Canadian professional wrestler (born 1966)

Daryl Karolat (born December 8, 1966) is a Canadian actor and retired professional wrestler, better known by the name Tyler Mane. He is known for playing supervillain Sabretooth in X-Men (2000), X-Men: The Official Game (2006) and Deadpool & Wolverine (2024), Ajax in Troy (2004), slasher villain Michael Myers in Halloween (2007) and Halloween II (2009), supervillain Blackstar in the Netflix series Jupiter's Legacy (2021) and supervillain Richard Frank / Torminox in the HBO Max series Doom Patrol (2022–2023).
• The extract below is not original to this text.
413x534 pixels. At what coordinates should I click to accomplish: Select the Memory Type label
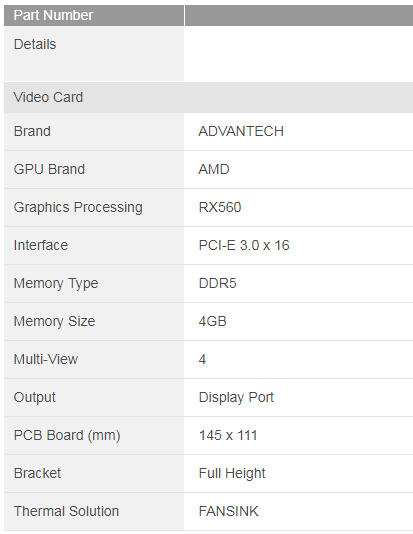(x=56, y=284)
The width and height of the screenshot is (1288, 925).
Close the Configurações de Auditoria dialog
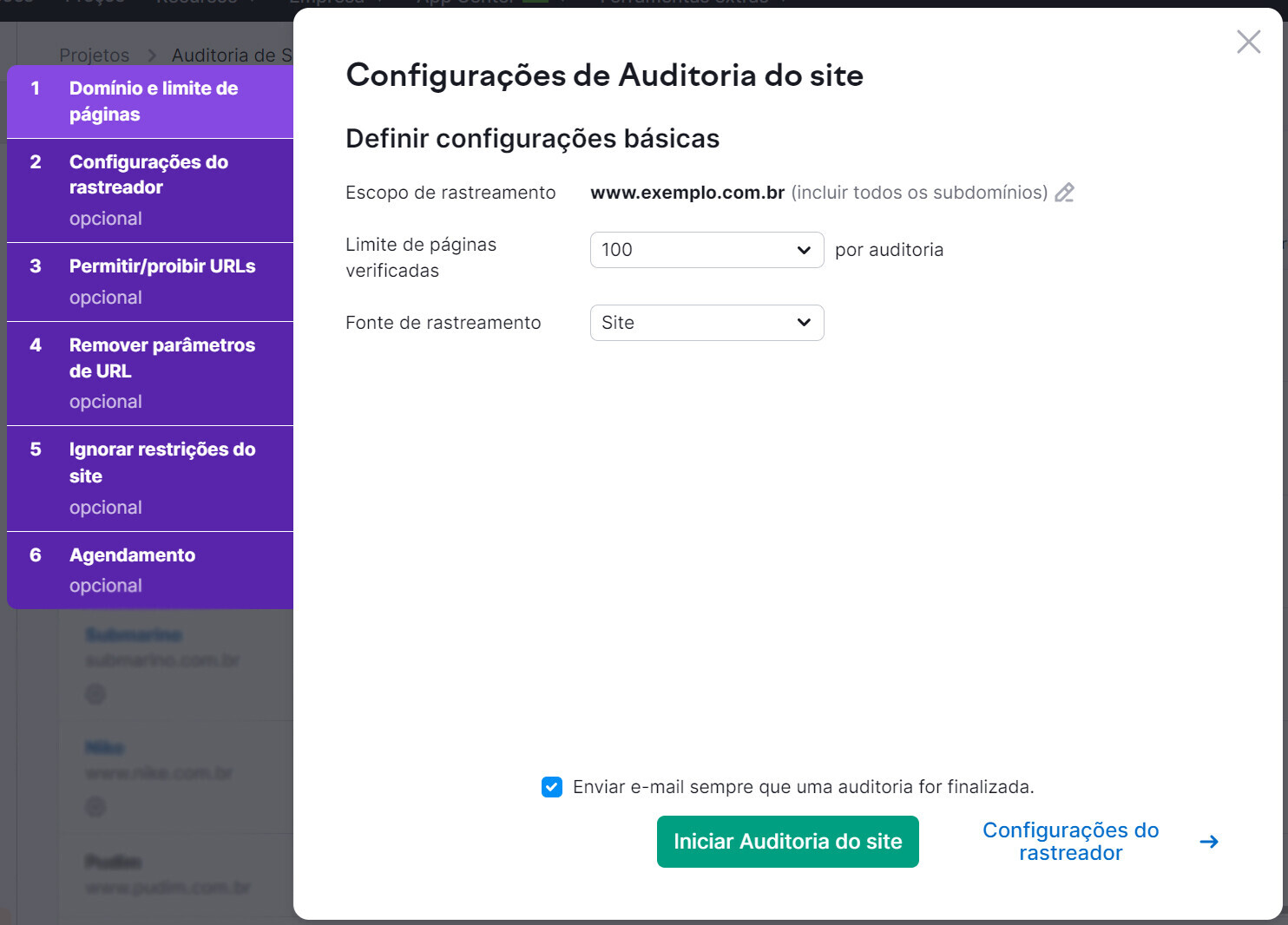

==Professional wrestling career==
Born and raised in Saskatoon, Saskatchewan, he graduated from City Park Collegiate Institute.
As a teenager, Karolat travelled to Calgary, where he trained briefly with Stu Hart. He later began training with Red Bastien in 1986, and completed further training with Mando Guerrero. Mane began his career in 1986 under the name "Skywalker Nitron" in his native Canada. In 1987 he wrestled as Sky High Lee in Pacific Northwest Wrestling (Portland), billed from California.

In 1987, he wrestled in South Africa, which resulted in an invitation to wrestle for Joint Promotions in the United Kingdom, where he arrived in November. Billed as "'Sky' Walker" he appeared in one match on ITV, a disqualification loss to Pat Roach. His furious reaction to the referee's decision was later incorporated into the standalone wrestling show's title sequence.

The following year, he toured New Japan Pro-Wrestling as "Gully Gaspar", alongside Billy and Barry as a bunch of hockey-masked pirates managed by KY Wakamatsu. He could also be seen in WCW occasionally as the bodyguard of the tag team Doom along with Woman late in 1989, specifically Starrcade 1989.

In 1990, Karolat began wrestling in Puerto Rico and toured with All Japan Pro Wrestling, where he participated in the World's Strongest Tag Determination League. He then joined the Mexican promotion Consejo Mundial de Lucha Libre.

In 1993, he signed with World Championship Wrestling, under the name "Big Sky" and teamed with Vinnie Vegas. After Vegas left WCW to become Diesel in the WWF, Mane was left in limbo and left WCW by the end of the year. In 1994, he joined Herb Abrams' Universal Wrestling Federation and became the only UWF MGM Grand Champion, defeating Steve Ray to win the vacant title. After Abrams' death and eventual dissolving of the UWF in 1996, Mane retired.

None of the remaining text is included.